### PROVIDED DATA
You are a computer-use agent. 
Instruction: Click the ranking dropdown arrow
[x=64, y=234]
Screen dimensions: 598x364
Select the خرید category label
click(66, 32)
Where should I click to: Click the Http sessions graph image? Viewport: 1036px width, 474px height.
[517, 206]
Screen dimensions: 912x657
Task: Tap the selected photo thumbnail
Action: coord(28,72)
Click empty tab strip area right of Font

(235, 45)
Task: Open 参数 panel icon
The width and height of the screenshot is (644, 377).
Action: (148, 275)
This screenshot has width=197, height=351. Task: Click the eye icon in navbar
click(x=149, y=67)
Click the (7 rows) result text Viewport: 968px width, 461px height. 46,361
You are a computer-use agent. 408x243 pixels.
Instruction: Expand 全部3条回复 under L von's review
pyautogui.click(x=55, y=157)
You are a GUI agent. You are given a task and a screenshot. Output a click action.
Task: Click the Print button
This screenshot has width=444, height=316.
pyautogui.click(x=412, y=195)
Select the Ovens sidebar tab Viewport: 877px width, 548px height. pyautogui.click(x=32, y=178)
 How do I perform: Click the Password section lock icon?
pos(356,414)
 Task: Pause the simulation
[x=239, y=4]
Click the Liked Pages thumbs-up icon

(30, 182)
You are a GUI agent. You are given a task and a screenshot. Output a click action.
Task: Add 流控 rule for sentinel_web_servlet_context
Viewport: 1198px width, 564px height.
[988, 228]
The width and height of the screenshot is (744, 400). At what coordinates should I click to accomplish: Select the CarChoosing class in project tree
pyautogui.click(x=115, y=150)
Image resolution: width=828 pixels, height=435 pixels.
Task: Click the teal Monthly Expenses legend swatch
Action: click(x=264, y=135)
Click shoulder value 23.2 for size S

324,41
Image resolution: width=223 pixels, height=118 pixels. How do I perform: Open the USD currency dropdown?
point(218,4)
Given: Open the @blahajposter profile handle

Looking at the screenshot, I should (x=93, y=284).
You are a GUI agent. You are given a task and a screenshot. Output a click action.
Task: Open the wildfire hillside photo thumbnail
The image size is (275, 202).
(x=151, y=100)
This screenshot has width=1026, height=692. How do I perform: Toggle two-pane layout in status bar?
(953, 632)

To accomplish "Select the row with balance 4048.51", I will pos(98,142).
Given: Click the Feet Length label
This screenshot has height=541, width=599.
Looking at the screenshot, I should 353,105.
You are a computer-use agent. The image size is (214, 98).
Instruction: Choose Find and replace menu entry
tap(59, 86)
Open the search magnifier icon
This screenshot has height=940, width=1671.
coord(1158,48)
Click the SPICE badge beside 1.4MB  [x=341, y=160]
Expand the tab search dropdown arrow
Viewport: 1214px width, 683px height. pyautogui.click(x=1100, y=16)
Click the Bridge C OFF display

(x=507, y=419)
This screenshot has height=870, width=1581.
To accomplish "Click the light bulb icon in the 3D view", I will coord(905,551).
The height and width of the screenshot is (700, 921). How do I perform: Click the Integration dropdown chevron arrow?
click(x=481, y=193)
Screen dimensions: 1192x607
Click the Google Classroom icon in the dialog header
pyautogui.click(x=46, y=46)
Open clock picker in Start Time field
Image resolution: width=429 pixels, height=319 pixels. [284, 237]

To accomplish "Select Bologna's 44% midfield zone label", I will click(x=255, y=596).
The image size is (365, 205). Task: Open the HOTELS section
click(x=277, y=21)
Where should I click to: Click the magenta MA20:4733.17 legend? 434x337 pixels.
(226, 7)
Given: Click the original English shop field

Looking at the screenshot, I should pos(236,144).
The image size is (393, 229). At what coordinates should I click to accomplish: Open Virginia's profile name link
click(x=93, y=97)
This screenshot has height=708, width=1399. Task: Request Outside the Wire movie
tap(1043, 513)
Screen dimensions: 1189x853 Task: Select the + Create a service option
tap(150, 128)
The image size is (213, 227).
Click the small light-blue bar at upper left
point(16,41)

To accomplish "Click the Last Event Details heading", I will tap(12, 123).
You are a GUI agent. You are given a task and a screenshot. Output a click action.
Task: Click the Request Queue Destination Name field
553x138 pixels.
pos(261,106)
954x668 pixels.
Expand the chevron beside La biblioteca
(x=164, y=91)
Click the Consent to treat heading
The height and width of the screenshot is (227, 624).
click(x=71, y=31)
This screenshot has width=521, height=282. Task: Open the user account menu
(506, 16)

### GOAL OF THE EXERCISE
The records must be given again in full, exactly as they were written.

### TASK SOLUTION
You are a computer-use agent. 
Instruction: Click the ranking dropdown arrow
[x=64, y=234]
Screen dimensions: 598x364
Select the خرید category label
click(66, 32)
Where should I click to: Click the Http sessions graph image? Viewport: 1036px width, 474px height.
[517, 206]
Screen dimensions: 912x657
Task: Tap the selected photo thumbnail
Action: coord(28,72)
Click empty tab strip area right of Font

(235, 45)
Task: Open 参数 panel icon
The width and height of the screenshot is (644, 377).
Action: (148, 275)
This screenshot has width=197, height=351. Task: Click the eye icon in navbar
click(x=149, y=67)
Click the (7 rows) result text Viewport: 968px width, 461px height. 46,361
You are a computer-use agent. 408x243 pixels.
Instruction: Expand 全部3条回复 under L von's review
pyautogui.click(x=55, y=157)
You are a GUI agent. You are given a task and a screenshot. Output a click action.
Task: Click the Print button
This screenshot has width=444, height=316.
pyautogui.click(x=412, y=195)
Select the Ovens sidebar tab Viewport: 877px width, 548px height. pyautogui.click(x=32, y=178)
 How do I perform: Click the Password section lock icon?
pos(356,414)
 Task: Pause the simulation
[x=239, y=4]
Click the Liked Pages thumbs-up icon

(30, 182)
You are a GUI agent. You are given a task and a screenshot. Output a click action.
Task: Add 流控 rule for sentinel_web_servlet_context
Viewport: 1198px width, 564px height.
[988, 228]
The width and height of the screenshot is (744, 400). At what coordinates should I click to accomplish: Select the CarChoosing class in project tree
pyautogui.click(x=115, y=150)
Image resolution: width=828 pixels, height=435 pixels.
Task: Click the teal Monthly Expenses legend swatch
Action: click(x=264, y=135)
Click shoulder value 23.2 for size S

324,41
Image resolution: width=223 pixels, height=118 pixels. How do I perform: Open the USD currency dropdown?
point(218,4)
Given: Open the @blahajposter profile handle

Looking at the screenshot, I should (x=93, y=284).
You are a GUI agent. You are given a task and a screenshot. Output a click action.
Task: Open the wildfire hillside photo thumbnail
The image size is (275, 202).
(x=151, y=100)
This screenshot has width=1026, height=692. How do I perform: Toggle two-pane layout in status bar?
(953, 632)

To accomplish "Select the row with balance 4048.51", I will pos(98,142).
Given: Click the Feet Length label
This screenshot has height=541, width=599.
Looking at the screenshot, I should 353,105.
You are a computer-use agent. The image size is (214, 98).
Instruction: Choose Find and replace menu entry
tap(59, 86)
Open the search magnifier icon
This screenshot has height=940, width=1671.
coord(1158,48)
Click the SPICE badge beside 1.4MB  [x=341, y=160]
Expand the tab search dropdown arrow
Viewport: 1214px width, 683px height. pyautogui.click(x=1100, y=16)
Click the Bridge C OFF display

(x=507, y=419)
This screenshot has height=870, width=1581.
To accomplish "Click the light bulb icon in the 3D view", I will coord(905,551).
The height and width of the screenshot is (700, 921). How do I perform: Click the Integration dropdown chevron arrow?
click(x=481, y=193)
Screen dimensions: 1192x607
Click the Google Classroom icon in the dialog header
pyautogui.click(x=46, y=46)
Open clock picker in Start Time field
Image resolution: width=429 pixels, height=319 pixels. [284, 237]

To accomplish "Select Bologna's 44% midfield zone label", I will click(x=255, y=596).
The image size is (365, 205). Task: Open the HOTELS section
click(x=277, y=21)
Where should I click to: Click the magenta MA20:4733.17 legend? 434x337 pixels.
(226, 7)
Given: Click the original English shop field

Looking at the screenshot, I should pos(236,144).
The image size is (393, 229). At what coordinates should I click to accomplish: Open Virginia's profile name link
click(x=93, y=97)
This screenshot has height=708, width=1399. Task: Request Outside the Wire movie
tap(1043, 513)
Screen dimensions: 1189x853 Task: Select the + Create a service option
tap(150, 128)
The image size is (213, 227).
Click the small light-blue bar at upper left
point(16,41)

To accomplish "Click the Last Event Details heading", I will tap(12, 123).
You are a GUI agent. You are given a task and a screenshot. Output a click action.
Task: Click the Request Queue Destination Name field
553x138 pixels.
pos(261,106)
954x668 pixels.
Expand the chevron beside La biblioteca
(x=164, y=91)
Click the Consent to treat heading
The height and width of the screenshot is (227, 624).
click(x=71, y=31)
This screenshot has width=521, height=282. Task: Open the user account menu
(506, 16)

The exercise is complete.